In France, the legal framework for whistleblowing schemes is based on a decision of the French Data Protection Authority, the CNIL, of 2005 adopting a "single authorization AU-004" for the processing of personal data in the context of whistleblowing schemes. In principle, companies must obtain the CNIL's approval prior to implementing a whistleblowing scheme. The CNIL's single authorization AU-004 allows companies to do so simply via a self-certification procedure, whereby they make a formal undertaking that their whistleblowing hotline complies with the pre-established conditions set out in AU-004.
Initially, companies could only self-certify to AU-004 if they were required to adopt a whistleblowing scheme either to comply with legal or regulatory requirements in specific and limited areas; i.e., finance, accounting, banking, fight against corruption, or if they could demonstrate a legitimate purpose, which at the time, was limited to complying with Section 301(4) of the U.S. Sarbanes-Oxley Act.
In 2010, the CNIL broadened the scope of its single authorization AU-004 by expanding the "legitimate purpose" condition to cover two new areas: compliance with the Japanese Financial Instruments Act and the prevention of anti-competitive practices; i.e., anti-trust matters.

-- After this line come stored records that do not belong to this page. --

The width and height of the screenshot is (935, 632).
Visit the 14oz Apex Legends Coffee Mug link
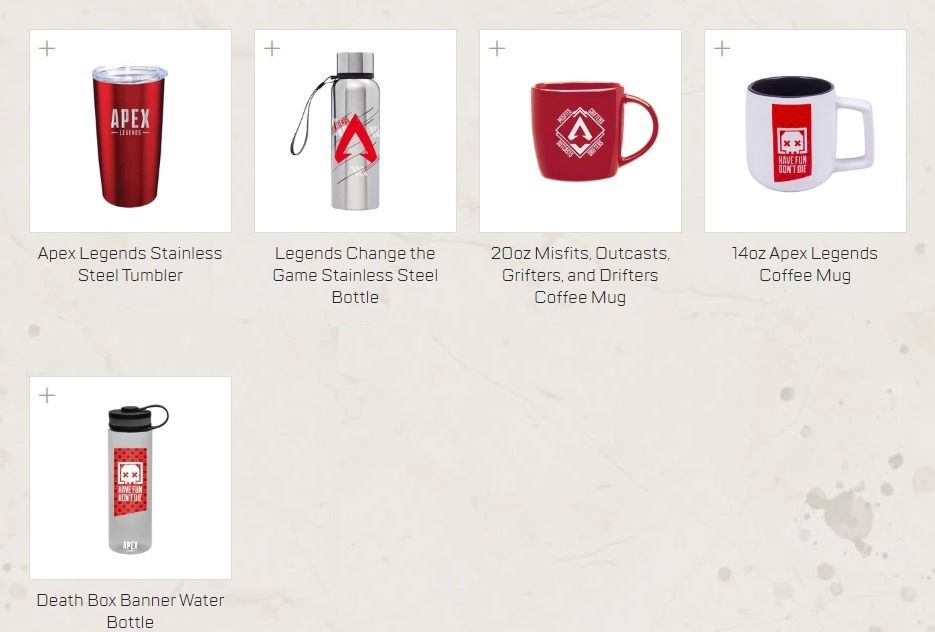(805, 264)
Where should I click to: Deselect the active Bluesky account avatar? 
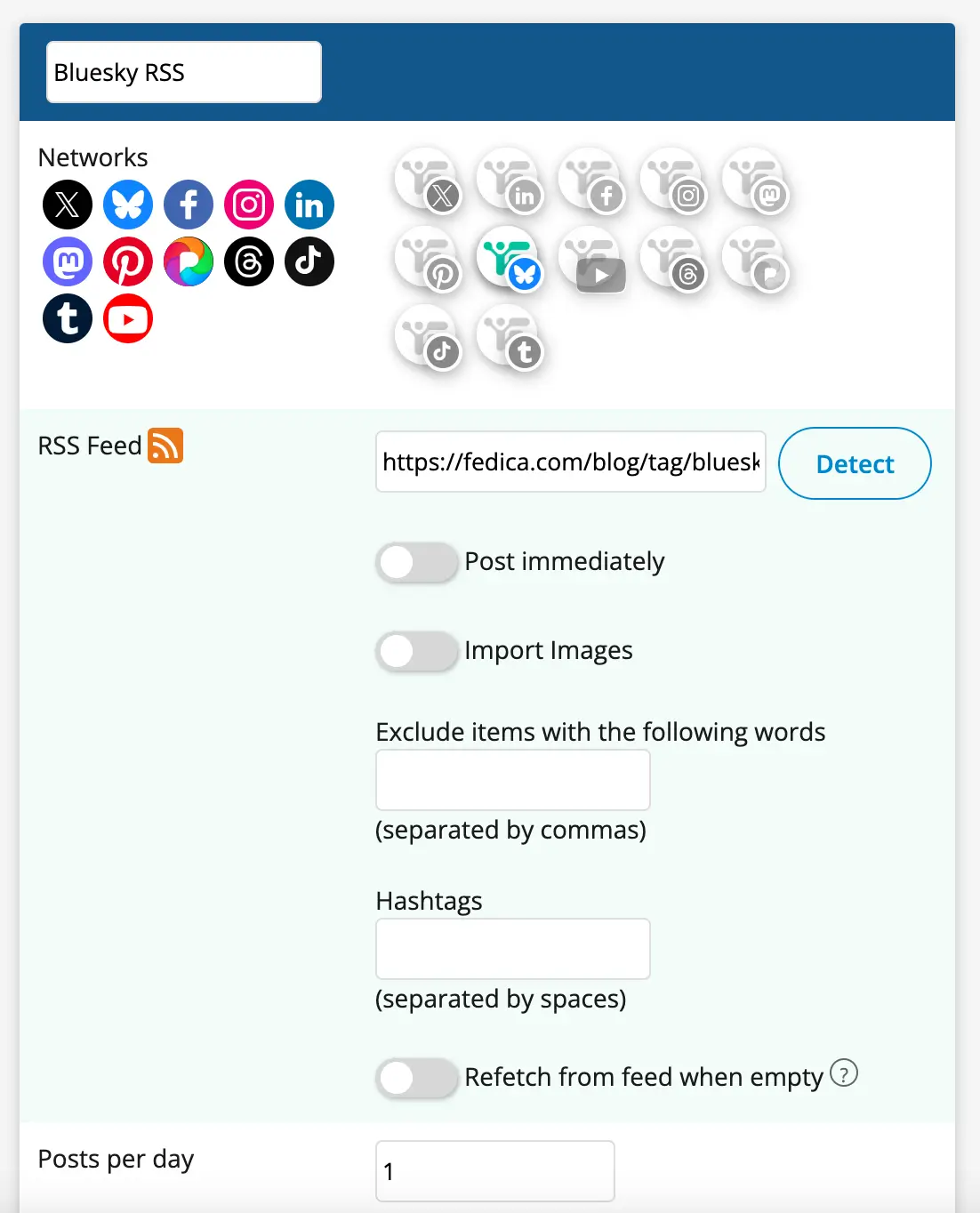509,259
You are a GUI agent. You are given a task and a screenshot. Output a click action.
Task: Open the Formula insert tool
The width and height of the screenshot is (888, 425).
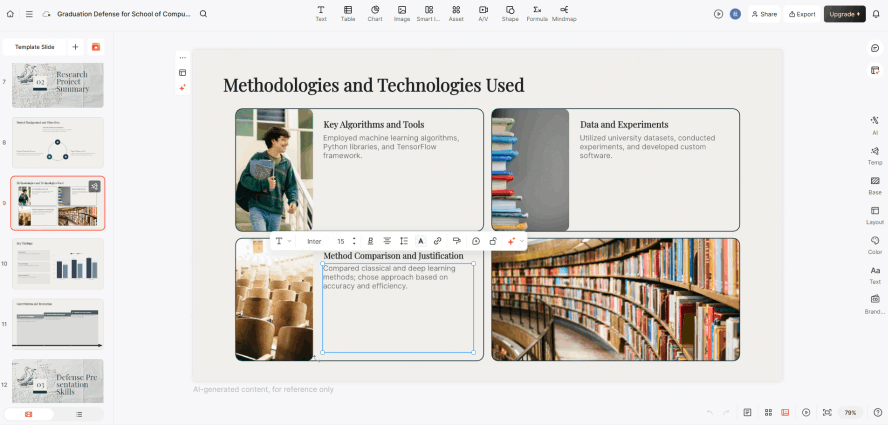pyautogui.click(x=537, y=13)
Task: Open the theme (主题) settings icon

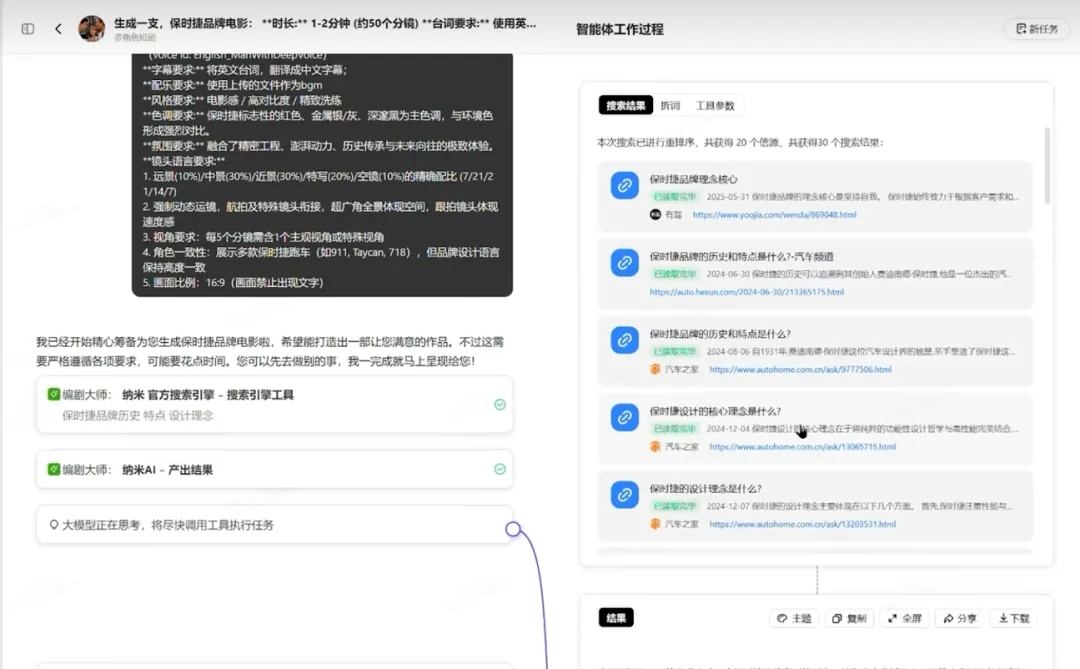Action: 787,618
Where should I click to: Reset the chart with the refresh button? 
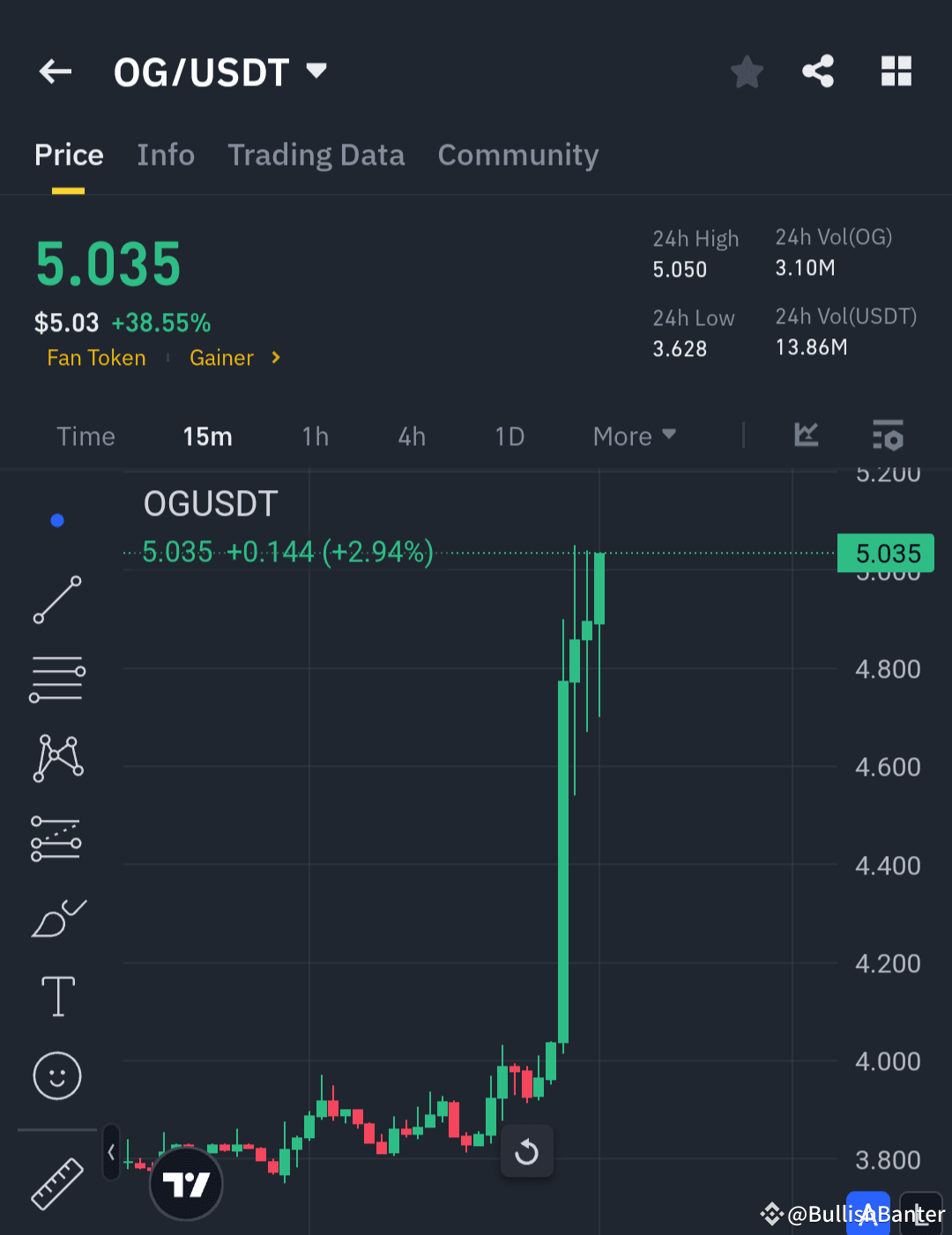(x=527, y=1150)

On January 30, the CNIL amended AU-004 a second time, essentially to add the following areas to the scope of whistleblowing schemes: the fight against discriminations and work harassment; compliance with health, hygiene and safety measures at the workplace, and the protection of the environment.
These successive amendments show that the CNIL's view on whistleblowing schemes has evolved over time and it has adopted a more realistic and pragmatic approach given that, in today's world, many multinational organizations require their affiliates to implement a streamlined and globalized whistleblowing scheme across multiple jurisdictions. Under the revised framework, whistleblowing schemes are still limited to pre-defined areas and cannot be used for general and unlimited purposes. Nevertheless, the broadened scope of whistleblowing schemes allows companies and their employees to act more in line with an organization's internal code of business conduct and the various areas that it covers. The CNIL's decision should therefore enable companies to use their whistleblowing schemes more consistently across jurisdictions and to streamline the reporting process in areas that are commonly recognized as fraudulent or unethical.
The CNIL also clarified its position regarding anonymous reporting. Historically, the CNIL considers that anonymous reporting creates a high risk of slanderous reporting and can have a disruptive effect for companies. In its decision of January 30, the CNIL states that organizations must not encourage individuals to make anonymous reports and, on the contrary, anonymous reporting should remain exceptional. The CNIL also specifies the conditions that apply to anonymous reporting, namely:
- The seriousness of the facts that were reported must be established, and the facts must be sufficiently precise;
- The anonymous report must be handled with specific precautions. For example, the initial receiver of the report should assess whether it is appropriate to disclose the facts within the whistleblowing framework prior to doing so.
The CNIL's intention here is to limit the risk of slanderous reporting by encouraging companies to establish a clear and transparent system for employees, while ensuring that the appropriate security and confidentiality measures have been implemented, particularly to protect the identity of the whistleblower.
Effectively, the revision of the CNIL's single authorization AU-004 can also be viewed as a tactical move by the CNIL to funnel companies through the self-certification approval process, rather than to seek ad-hoc approval from the CNIL. It also encourages companies to be more transparent regarding the purposes for which their whistleblowing schemes are used and allows the CNIL to enforce compliance with the Data Protection Act more efficiently.
The CNIL's decision does not specify any date of entry into force. Therefore, these amendments came into force on January, the date of the publication of the decision in the Official Journal. The decision also does not specify any grace period for complying with the new conditions; therefore, companies are required to comply with them immediately.